In another preferred embodiment, the method of removing a well pipe and submersible pump from a well as disclosed herein, wherein the following supplemental steps follow step 2: 3. installing a tee handle on a hard well pipe inside a well casing and connecting a lift clamp to a crane cable of the device to the tee handle; 4. clamping a pipe clamp to the crane cable and to the hard well pipe; 5. engaging the spring control valve lever and the pipe spool up control to turn the pipe spool and raise the hard well pipe out of the well until a pipe joint is visible, temporarily disengaging the spring control valve lever, and securing a pipe dog to a pipe section below the pipe joint; 6. unclamping the pipe clamp from a pipe section above the pipe joint and clamping the pipe clamp to the pipe section below the pipe joint; and 7. unsecuring the pipe dog and repeating steps 5 and 6 until all hard well pipe is removed.
The invention is a device and system for removing a well pipe and storing it on a spool, and a related method of removal.
The device is a well pipe puller embodied as a powered, rotating combination of two or three spools, a first spool for collecting flexible well pipe, a second spool for the associated electrical wire, and an optional third spool for new wire, if replacement is required. Each spool is embodied with two circular sides connected by multiple cylindrical members arranged in a circle. The puller device is mobile and can be located directly at a well head. In one embodiment, the puller is transported using a mini skid steer or full-sized skid steer loader, depending on the specifications of the puller itself, which will be manufactured in several series of different sizes depending on the size and length of pipe to be pulled. Alternative methods of transport may also be used, including trucks or, where required, cranes. No assembly or installation of the device at the well site is required except for connection of the two spools to the pipe and wire, respectively, and stabilization as required using support jacks.
In combination with a powering mechanism and a means of attachment to a well pipe, the device further constitutes a well pipe removal system. The device is powered hydraulically, such as by a power-take-off supplied by a vehicle, which allows a user to control both the speed and direction of spool turning. As such, no electrical cords, generator, blocking machine or other power plant or equipment is required beyond the vehicle on which the puller device is transported. As used for well pipe pulling, the speeds and directions of all engaged spools (e.g., pipe spool and wire spool(s)) should match when the device is engaged, allowing for simultaneous spooling or unspooling of pipe and wire. In a preferred embodiment, spooling speed is variable at between approximately 1 to 7 rpm, with and average of 5 rpm. This embodiment also features the retrieval or reinsertion of approximately 9 feet of pipe/wire per revolution, allowing for an average of approximately 45 feet of pipe/wire per minute to be spooled or unspooled.

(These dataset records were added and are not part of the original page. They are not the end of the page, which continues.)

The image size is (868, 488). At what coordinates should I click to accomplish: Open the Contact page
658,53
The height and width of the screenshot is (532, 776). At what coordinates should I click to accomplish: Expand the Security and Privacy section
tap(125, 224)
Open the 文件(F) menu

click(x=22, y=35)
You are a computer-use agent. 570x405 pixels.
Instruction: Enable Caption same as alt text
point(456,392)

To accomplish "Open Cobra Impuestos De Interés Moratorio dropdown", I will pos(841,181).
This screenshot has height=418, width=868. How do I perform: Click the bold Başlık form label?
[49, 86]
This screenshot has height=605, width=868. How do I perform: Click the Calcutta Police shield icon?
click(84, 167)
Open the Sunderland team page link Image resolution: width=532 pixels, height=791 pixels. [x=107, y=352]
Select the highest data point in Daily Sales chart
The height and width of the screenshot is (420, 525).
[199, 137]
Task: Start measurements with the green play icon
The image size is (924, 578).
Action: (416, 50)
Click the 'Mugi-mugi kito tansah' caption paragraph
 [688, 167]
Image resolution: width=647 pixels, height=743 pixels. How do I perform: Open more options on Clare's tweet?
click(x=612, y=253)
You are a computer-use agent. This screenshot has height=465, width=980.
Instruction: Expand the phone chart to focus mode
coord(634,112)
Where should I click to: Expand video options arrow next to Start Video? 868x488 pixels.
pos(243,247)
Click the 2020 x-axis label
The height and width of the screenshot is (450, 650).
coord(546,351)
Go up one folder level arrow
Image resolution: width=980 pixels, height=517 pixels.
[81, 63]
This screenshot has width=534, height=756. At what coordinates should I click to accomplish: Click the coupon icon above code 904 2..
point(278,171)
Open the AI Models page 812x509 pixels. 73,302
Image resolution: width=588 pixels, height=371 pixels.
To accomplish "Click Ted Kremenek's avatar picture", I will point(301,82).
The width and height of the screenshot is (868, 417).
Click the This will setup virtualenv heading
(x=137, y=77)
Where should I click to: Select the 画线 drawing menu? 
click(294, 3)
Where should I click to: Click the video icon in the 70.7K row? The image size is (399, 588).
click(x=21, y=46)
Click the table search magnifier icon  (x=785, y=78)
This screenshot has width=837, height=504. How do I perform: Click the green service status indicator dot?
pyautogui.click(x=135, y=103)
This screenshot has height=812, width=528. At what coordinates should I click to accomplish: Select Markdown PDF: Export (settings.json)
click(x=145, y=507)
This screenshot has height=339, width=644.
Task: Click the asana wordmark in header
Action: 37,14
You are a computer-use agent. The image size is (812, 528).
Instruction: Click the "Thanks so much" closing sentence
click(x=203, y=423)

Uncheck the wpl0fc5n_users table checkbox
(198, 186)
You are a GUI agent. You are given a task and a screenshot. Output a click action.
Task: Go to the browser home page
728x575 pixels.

Hydraulic power components controlling the speed and direction of spooling include hydraulic piping, a drive motor for the pipe spool, drive motor for the wire spool, hydraulic drive gear reduction motor, brakes for each of the pipe and wire spools, pressure gauge, spring control valve, wire spool valve, flow control balance valve and adjustable relief valve. The spring control valve controls the entire power system and closing the spring valve thus effects a total power shutdown. The wire spool valve is preferably embodied as a detent valve, which releasably retains itself in an open position and hydraulically returns to a neutral position in response to a predetermined pressure in the hydraulic system via a relief valve.
In an alternate embodiment, the powering mechanism of the described pipe removal system could be based on alternating current flowing from a power grid or generator and comprise electric motors, cords and related components.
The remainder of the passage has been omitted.